Buggy smoothing of camera

In my scene, there is a player Gameobject with a Character Controller and it contains a first person camera as child. To make the camera stutter less, I tried to use smoothing but there is some strange bug that makes the camera rotation bounce around.
Here is the script for the movement of the Character Controller, which is attached to the player GameObject:

using System.Collections;
using System.Collections.Generic;
using UnityEngine;

public class Walking : MonoBehaviour
{
    public CharacterController playerController;
    public float moveSpeed;
    float hor;
    float ver;
    Vector3 direction;

    void getInput()
    {
        hor = Input.GetAxisRaw("Horizontal");
        ver = Input.GetAxisRaw("Vertical");
    }

    void Walk()
    {
        direction = (transform.right * hor + transform.forward * ver) * moveSpeed;
        playerController.Move(direction * Time.deltaTime);
    }

    void Update()
    {
        getInput();
        Walk();
    }

}

Here is the script for the first person camera, which is attached to the Camera GameObject. Remember, it’s the child of player GameObject:

using System.Collections;
using System.Collections.Generic;
using UnityEngine;

public class FirstPersonCamera : MonoBehaviour
{
    public Transform playerTransform;
    float mouseX;
    float mouseY;
    float rotX;
    float rotY;
    public float mouseRotationSpeed;
    float velocity = 0;

    private void Start()
    {
    }

    void GetInput()
    {
        mouseX = Input.GetAxisRaw("Mouse X");
        mouseY = Input.GetAxisRaw("Mouse Y");

        rotX += mouseY * mouseRotationSpeed;
        rotY += mouseX * mouseRotationSpeed;
        rotX = Mathf.Clamp(rotX, -90, 90);
    }

    void LockCursor()
    {
        if (Input.GetKey(KeyCode.Escape))
            Cursor.lockState = CursorLockMode.None;
        else
            Cursor.lockState = CursorLockMode.Locked;
    }

    void RotateY()
    {
        playerTransform.rotation = Quaternion.Euler(0, Mathf.SmoothDampAngle(playerTransform.eulerAngles.y, rotY, ref velocity, 0.02f), 0);
    }

    void RotateX()
    {
        transform.localRotation = Quaternion.Euler(Mathf.SmoothDampAngle(transform.localEulerAngles.x, -rotX, ref velocity, 0.02f), 0, 0);
    }

    void Update()
    {
        GetInput();
        LockCursor();
    }
    private void LateUpdate()
    {
        RotateY();
        RotateX();
    }
}

When I only run RotateY() or RotateX() in LateUpdate, it works fine. But as soon as I add both, the Camera starts to bug.
Thanks in advance!

Camera stuff is pretty tricky… it might be best to use Cinemachine from the Unity Package Manager.

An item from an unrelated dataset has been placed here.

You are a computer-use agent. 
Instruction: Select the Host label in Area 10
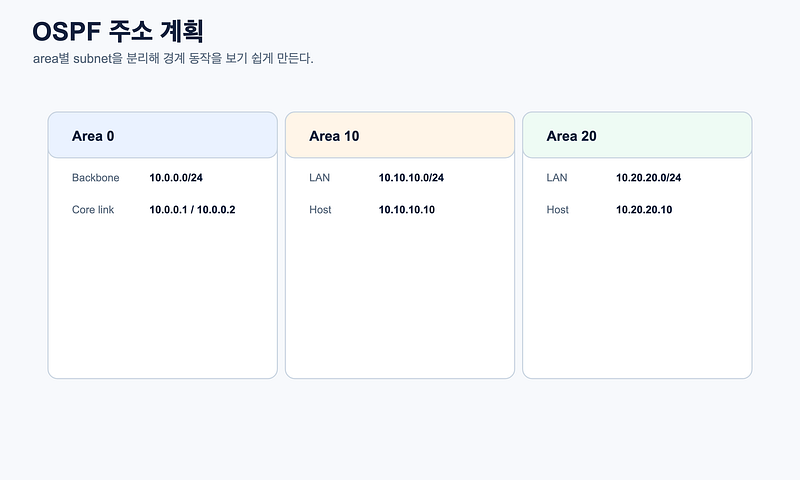[x=320, y=210]
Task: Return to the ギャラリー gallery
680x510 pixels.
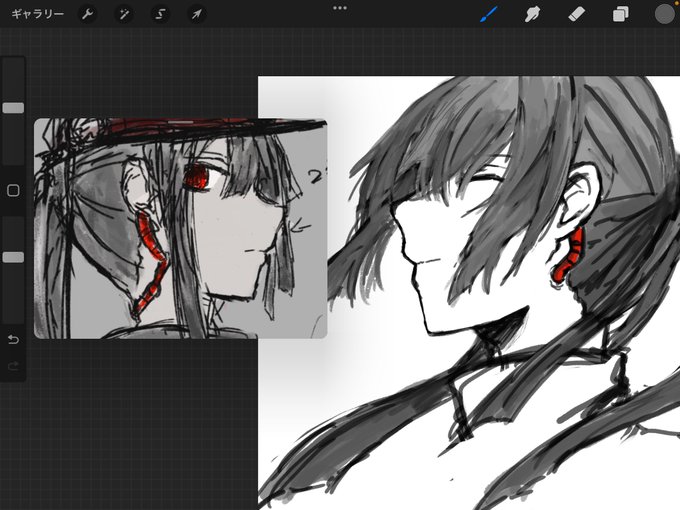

If you want to debug what you have above, you must find a way to get the information you need in order to reason about what the problem is.

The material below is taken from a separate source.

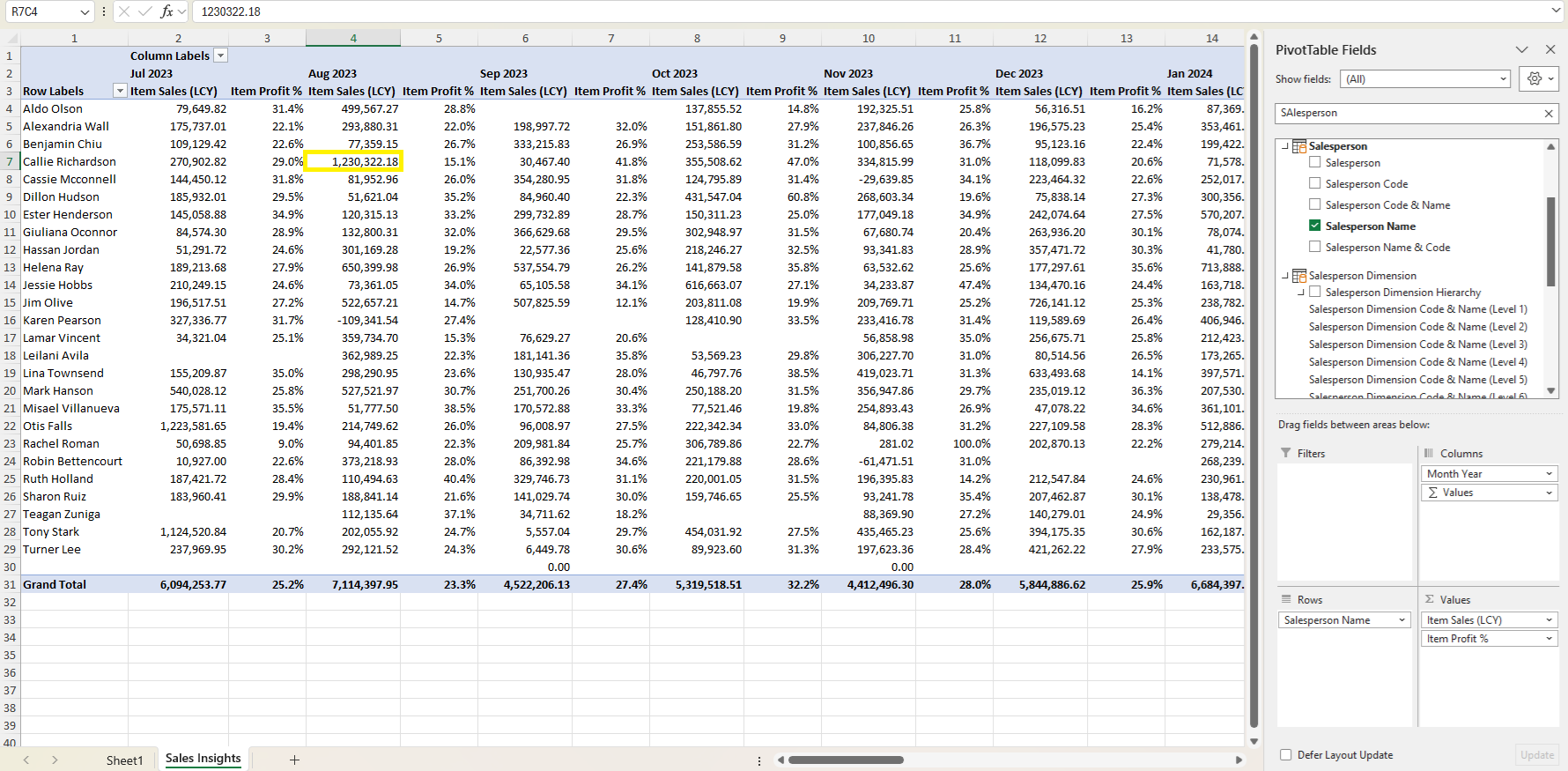Screen dimensions: 1568x771
Task: Select the Sales Insights sheet tab
Action: tap(203, 759)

What is often happening in these cases is one of the following:

  • the code you think is executing is not actually executing at all
  • the code is executing far EARLIER or LATER than you think
  • the code is executing far LESS OFTEN than you think
  • the code is executing far MORE OFTEN than you think
  • the code is executing on another GameObject than you think it is

To help gain more insight into your problem, I recommend liberally sprinkling Debug.Log() statements through your code to display information in realtime.

Doing this should help you answer these types of questions:

  • is this code even running? which parts are running? how often does it run? what order does it run in?
  • what are the values of the variables involved? Are they initialized? Are the values reasonable?
  • are you meeting ALL the requirements to receive callbacks such as triggers / colliders (review the documentation)

Knowing this information will help you reason about the behavior you are seeing.

You can also put in Debug.Break() to pause the Editor when certain interesting pieces of code run, and then study the scene

You could also just display various important quantities in UI Text elements to watch them change as you play the game.

If you are running a mobile device you can also view the console output. Google for how on your particular mobile target.